EngineerBetter / concourse-up

Deprecated - used Control Tower instead
https://github.com/EngineerBetter/control-tower
Apache License 2.0
203 stars 29 forks source link

RDS filled up #35

Closed archgrove closed 6 years ago

archgrove commented 6 years ago

We use concourse-up to manage our Concourse. Our usage is, I believe, fairly mundane. A dozen or so pipelines, with a reasonable amount of credentials managed by the bundled credhub. We have three teams (including main), authenticated via Github Oauth.

Our setup failed this morning. Manifestations were credhub-cli rejecting logins with “bad credentials”, and git resource checks failing. The git resource was complaining about pgsql disk space usage; alas, I did not keep the exact error.
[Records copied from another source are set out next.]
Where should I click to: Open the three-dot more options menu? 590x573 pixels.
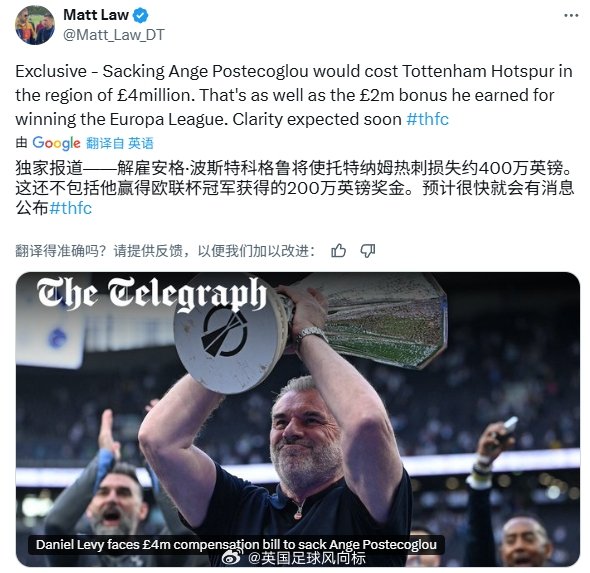click(x=571, y=15)
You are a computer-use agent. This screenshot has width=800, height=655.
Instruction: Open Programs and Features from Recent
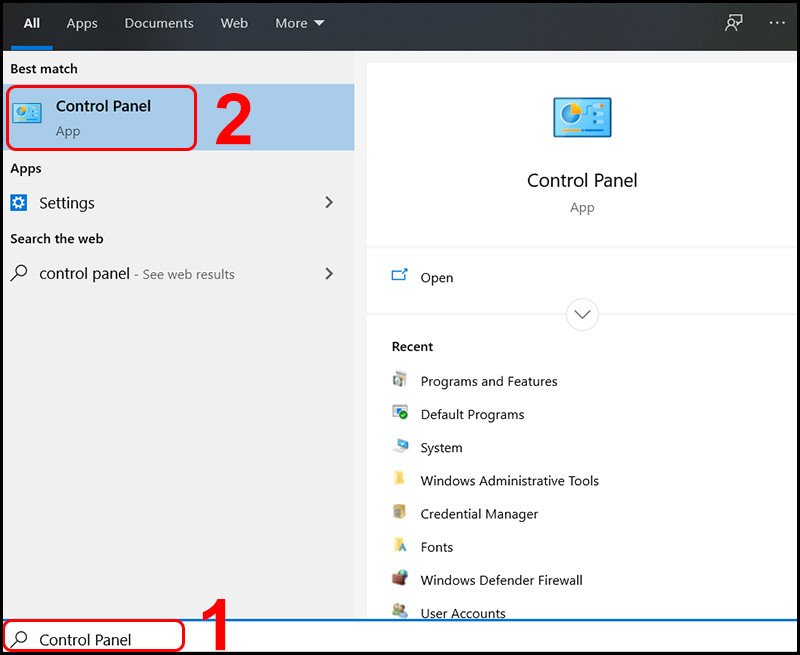click(488, 381)
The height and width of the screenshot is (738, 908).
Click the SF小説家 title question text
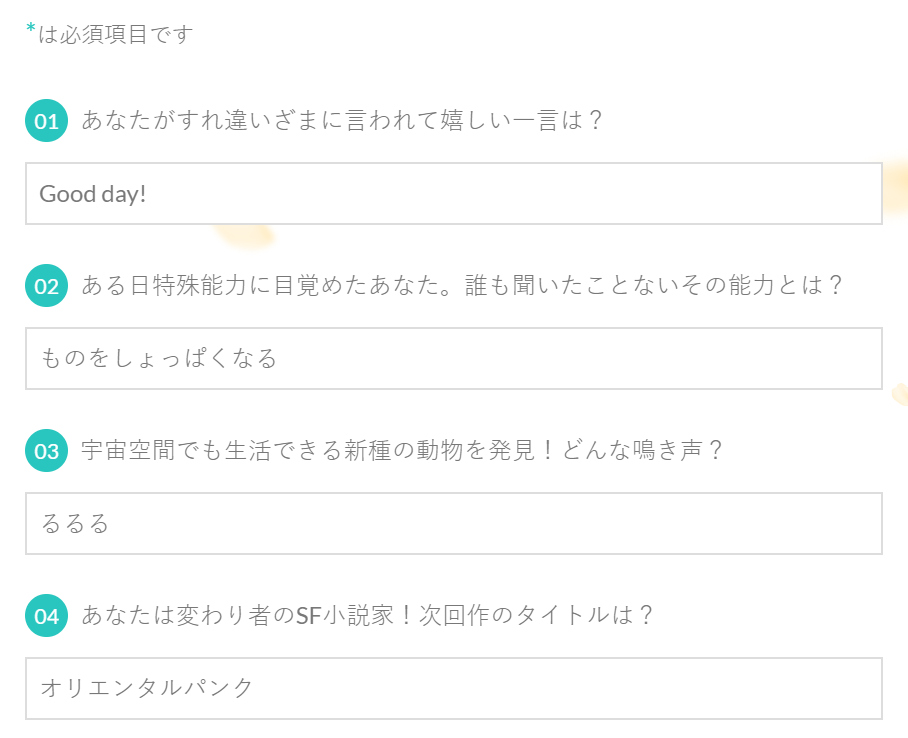(x=367, y=615)
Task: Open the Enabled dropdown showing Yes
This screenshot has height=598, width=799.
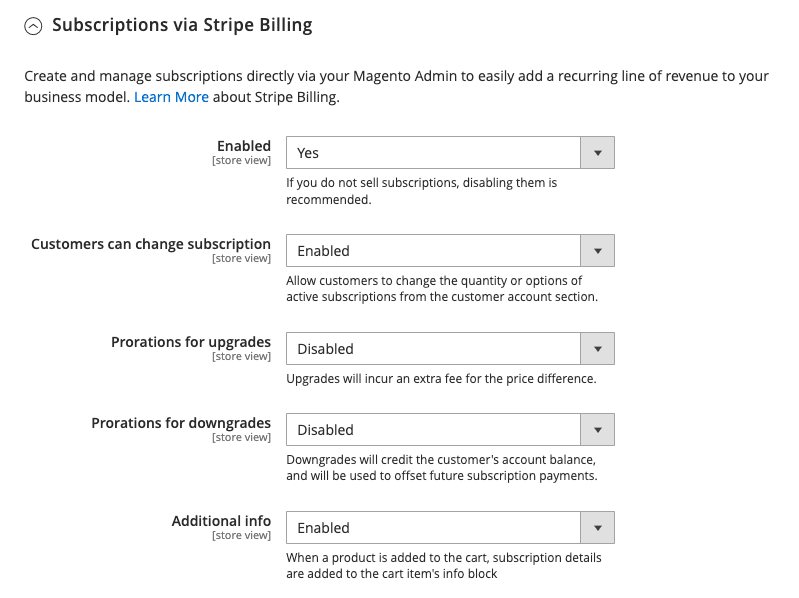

Checking RDS, the Postgres disk had indeed filled up - all 10 gigs. I resized it to restore service, and tunnelled in to find database usage of:

     name      |           owner           |   size    
---------------+---------------------------+-----------
 rdsadmin      | rdsadmin                  | No Access
 credhub       | adminby6djcbv1rdm3k63n7j7 | 8945 MB
 concourse_atc | adminby6djcbv1rdm3k63n7j7 | 181 MB
 bosh          | adminby6djcbv1rdm3k63n7j7 | 12 MB
 uaa           | adminby6djcbv1rdm3k63n7j7 | 8935 kB
 template1     | adminby6djcbv1rdm3k63n7j7 | 7343 kB
 template0     | rdsadmin                  | 7233 kB
 postgres      | adminby6djcbv1rdm3k63n7j7 | 7233 kB

The relation size in credhub was:

               relation                |  size   
---------------------------------------+---------
 public.request_audit_record           | 5085 MB
 public.event_audit_record             | 2465 MB
 public.event_audit_record_pkey        | 693 MB
 public.request_audit_record_pkey      | 691 MB
 public.auth_failure_audit_record      | 832 kB
 pg_toast.pg_toast_2618                | 376 kB
 pg_toast.pg_toast_2619                | 72 kB
 public.encrypted_value                | 72 kB
…truncated…

I’m not a credhub expert. Things I guess might be useful in diagnosing this:

  1. select count (distinct uaa_url) from request_audit_record gives 1; the record is https://an_ip:8443/oauth/token
  2. select count(*) from request_audit_record; gives 17735751
  3. A random selection the rows in request_audit_record gives entries similar to:


18c85002-8fae-4d7e-9aa4-bad4610f9e43 | 127.0.0.1 | 1516213545469 | /api/v1/data | 127.0.0.1 | 1516210813 | 1516214413 | https://an_ip:8443/oauth/token | | | | credhub.write,credhub.read | client_credentials | atc_to_credhub | GET | 200 | path=<73 characters redacted> | uaa



  1. select count(*) from event_audit_record gives 17740039
  2. select operation, count(*) from event_audit_record group by operation; gives
     operation     |  count  
-------------------+---------
 credential_update |     101
 credential_delete |      23
 credential_find   | 8872644
 acl_update        |     255
 credential_access | 8872480
  1. Records in event_audit_record have the form:

b2b1aa8a-10e1-4777-b742-07df841918fb | 7d6d796e-d391-496f-90bd-253ed2cc55c0 | 1516111765973 | credential_update | <redacted 73 characters of credential path> | uaa-user:94d61c71-12e4-42ce-9d59-03292aa2c382 | t

Evidently, something about our setup is causing an unexpectedly large number of credhub uses (perhaps the constant git polling?). I will leave the tables intact for a few days in case they are useful for further diagnostics, but will have to truncate them sooner rather than later.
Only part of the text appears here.